Among the many questions being asked post-Ike are those about whether CenterPoint met its requirements for maintaining trees near power lines.
Hugh Rice Kelly, a former chairman of Trees for Houston and former general counsel for CenterPoint's predecessor, Houston Light & Power, has long criticized the company as overzealous in trimming along transmission and distribution lines. He said workers sometimes damage trees or remove ones that don't threaten pole-top power lines.But whether the utility cuts too much or too little doesn't have much to do with the lingering outages, Kelly said.
"The trees that really damaged the lines were big trees that, for the most part, were well beyond the reach of CenterPoint tree trimmers," said Kelly. "Unless you gave them the authority to cut things beyond that, there's not much more they could have done."
CenterPoint budgets about $21 million per year for tree trimming along power lines, with about $18 million set aside for distribution lines like those that run behind businesses or in backyards, said Terry Finley, CenterPoint's vice president of distribution engineering and services.
The company sets a goal of trimming trees back from lines every four years for 12 kilovolt lines and every three years for 35 kilovolt lines, both of which can run through residential neighborhoods.
That means the company's contract tree trimmers cover about 9,000 miles of distribution lines per year.
But those three- and four-year cycles are only goals and are not mandated by federal, state or local laws, according to industry officials.
CenterPoint tries to warn customers about trees on their property that appear to be potential threats to power lines, but Kelly said it's difficult to identify which trees will go down in a storm."Many of those that came down in this storm were very healthy," Kelly said.

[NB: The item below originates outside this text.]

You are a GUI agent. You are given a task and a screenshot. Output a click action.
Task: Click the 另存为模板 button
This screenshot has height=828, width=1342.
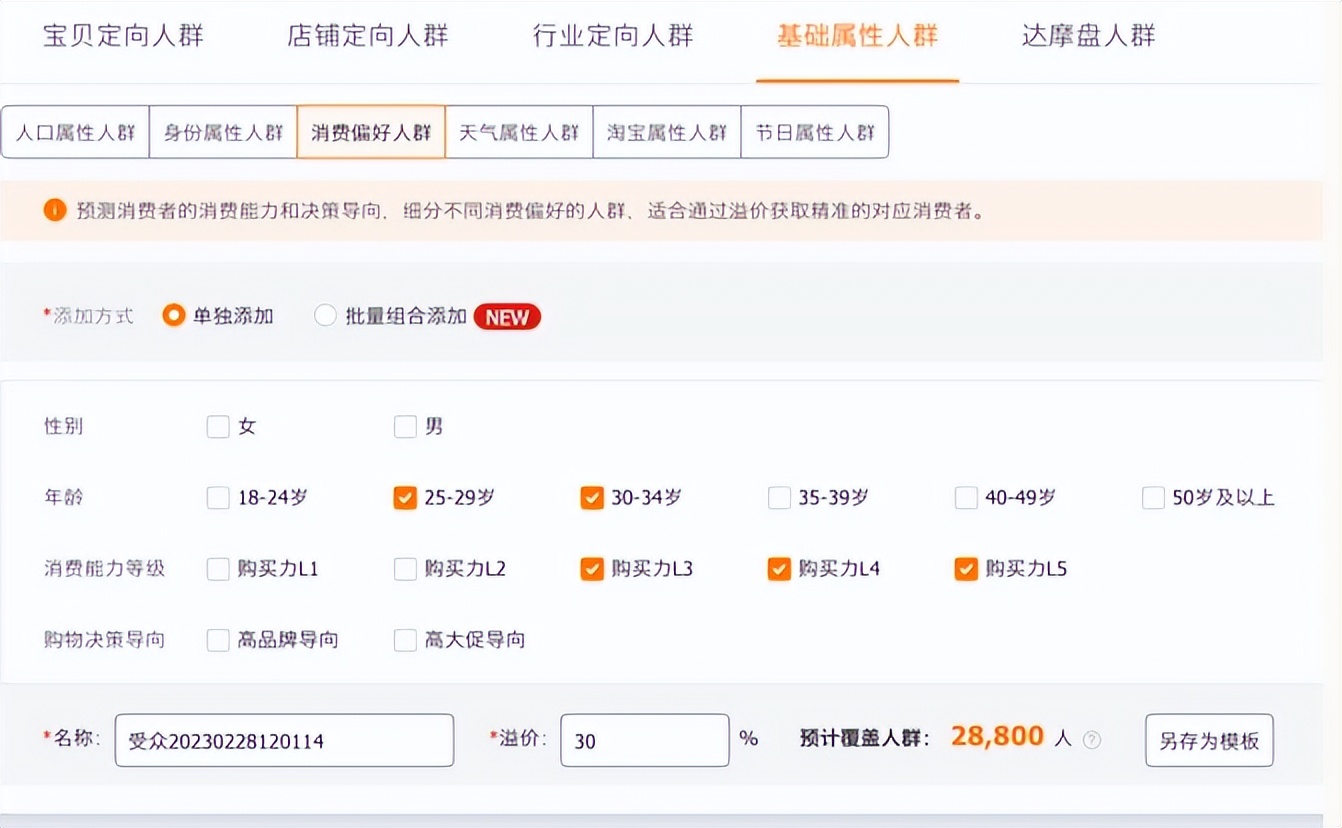pos(1208,740)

And in a hurricane, a branch may fly at 100 mph into a power line hundreds of feet away.
"People just have to be realistic," Kelly said. "We can't have the kind of shade trees we want in Houston and still protect the power lines 100 percent. We'd become the Lubbock of the Gulf Coast if we took that approach."
And on the power restoration front, CenterPoint is down to 167,000 customers without power, or 7% of their total, down from 247,000 as of 7 AM Sunday and 449,000 on Friday. Big steps forward, though not much consolation if you're in that seven percent.
Spokesman Floyd LeBlanc said CenterPoint missed its goal of completing all repairs to major lines, but expects to finish that work early this week and begin repairs to transformers and lines serving individual customers.
Look at 3420 Chimney Rock or 3446 Chimney Rock just north of 59 on Google street view. There are 2 places where big trees are growing right around power lines. This configuration seems like a bad idea.
Don't get me wrong - I love trees - maybe the power lines can be moved. But this particular situation, multiplied by tens of thousands of times around the city - is cause for some very bad outages.
Posted by: Mike on September 29, 2008 10:36 AMI wonder if they could use the map of areas with the worst power loss issues as a guide for which lines should be buried?